Collar Grabbing – Please Don’t Do It. Did you know that 20% of all dog bites occur when a family member reaches to grab the dog by the scruff or collar. One doesn't need to be a rocket scientist to figure out why this happens. The dog has learned that when people grab its collar bad things often happen. It only takes one time to make your dog hate coming when called and hate having you reach for its collar if you reprimand or punish the dog while raising your voice. The dog will become hand shy or will run from you, or worse, become defensive. So…..for sure, never ever grab a collar of dog you do not know will allow it…. particularly a newly adopted dog. You don’t know what the dog has endured in the past (nor do we) and whether or not it will let you do this. If you ignore this warning, do not be surprised if you get bitten. What you need to do is teach the dog that having someone reach for his/her collar is not a bad thing and only has positive consequences.

Start by breaking treats into pieces smaller than a pencil eraser and adding these special treats to your “come here” kibble bags that you have hidden all over the house. Many times a day, call your dog to “come here” and reward him kibble for complying. Then, reach slowly and gently under his chin and give him a little scratch. When he accepts this attention, smile, praise him, and feed him one of the treat pieces. With each repetition of this process, you should move closer to grabbing his collar from under his chin. For dogs who haven’t shown any particular sensitivity to the process, you should be able to grab his collar within 6 trials. For dogs who have shown sensitivity to collar grabs, go slowly. It may take 12 or more repetitions before you feel safe grabbing his collar underneath his chin. No matter how long it takes, there are a few points to keep in mind. The first collar grab should be very gentle. You should only grab for underneath his chin. After he willingly allows this first collar grab, they should smile, praise like crazy and give him several pieces of the yummy treats.

Once you have mastered the under the chin collar grab, repeat the process but reach for his collar on top of his neck. Moving your hand over his head is more frightening for him so it may take many repetitions over the course of days before you are comfortable grabbing his collar. Go as slowly as he needs you to go. If he acts frightened of your hand at all, back up to the last point where he accepted your touch without reaction and progress more slowly. Remember you may be undoing years of damage here so patience is critical.

Once your dog accepts gentle collar grabs, begin reaching out to grab more quickly and putting more pressure on his collar. Always reward him with your smile, kind words, and treats for allowing your grab.

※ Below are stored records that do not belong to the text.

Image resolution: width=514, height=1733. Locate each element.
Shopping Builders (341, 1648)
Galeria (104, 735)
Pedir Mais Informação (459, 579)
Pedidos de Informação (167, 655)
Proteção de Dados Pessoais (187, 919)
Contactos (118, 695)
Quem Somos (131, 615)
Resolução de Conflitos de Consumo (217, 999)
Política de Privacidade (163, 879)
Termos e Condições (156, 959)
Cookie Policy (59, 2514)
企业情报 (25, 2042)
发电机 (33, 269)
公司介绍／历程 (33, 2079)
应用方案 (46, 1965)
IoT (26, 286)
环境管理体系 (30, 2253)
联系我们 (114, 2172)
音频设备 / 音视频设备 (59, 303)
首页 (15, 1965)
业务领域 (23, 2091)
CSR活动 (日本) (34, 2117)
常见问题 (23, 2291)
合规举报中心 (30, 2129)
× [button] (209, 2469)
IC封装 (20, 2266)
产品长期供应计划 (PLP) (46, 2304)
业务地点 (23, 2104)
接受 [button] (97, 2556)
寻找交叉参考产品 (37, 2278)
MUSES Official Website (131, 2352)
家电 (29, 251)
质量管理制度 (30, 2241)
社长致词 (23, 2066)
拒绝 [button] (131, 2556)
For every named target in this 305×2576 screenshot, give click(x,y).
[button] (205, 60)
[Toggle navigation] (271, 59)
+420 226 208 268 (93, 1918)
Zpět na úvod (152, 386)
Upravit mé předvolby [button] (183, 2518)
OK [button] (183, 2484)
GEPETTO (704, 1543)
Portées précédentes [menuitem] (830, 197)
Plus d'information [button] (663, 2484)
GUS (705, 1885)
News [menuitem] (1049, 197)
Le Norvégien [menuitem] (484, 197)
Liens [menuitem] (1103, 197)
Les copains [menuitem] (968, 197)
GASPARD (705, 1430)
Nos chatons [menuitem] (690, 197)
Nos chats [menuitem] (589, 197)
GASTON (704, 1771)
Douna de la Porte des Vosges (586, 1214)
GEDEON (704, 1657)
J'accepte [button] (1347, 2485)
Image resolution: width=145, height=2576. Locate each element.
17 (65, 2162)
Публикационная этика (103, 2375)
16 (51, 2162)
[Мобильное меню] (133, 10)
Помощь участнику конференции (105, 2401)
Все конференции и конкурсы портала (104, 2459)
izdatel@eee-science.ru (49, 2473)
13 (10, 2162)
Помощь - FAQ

Finally, you may begin reaching out to grab his collar in unexpected situations. Again, slowly increase the speed at which you grab him and the pressure you exert when you do grab him. Once he shows no negative reaction to having his collar suddenly, strongly and unexpectedly grabbed, you may begin rewarding him with treats only on a random, every now and then, basis. It is at this point that you may also begin grabbing him to attach his leash when he is playing off-leash in a safely fenced area. Do three or four collar grabs complete with leash attachments, holding the dog for a few seconds before unsnapping leash and commanding the dog to “go play”, before you actually stop the fun for real.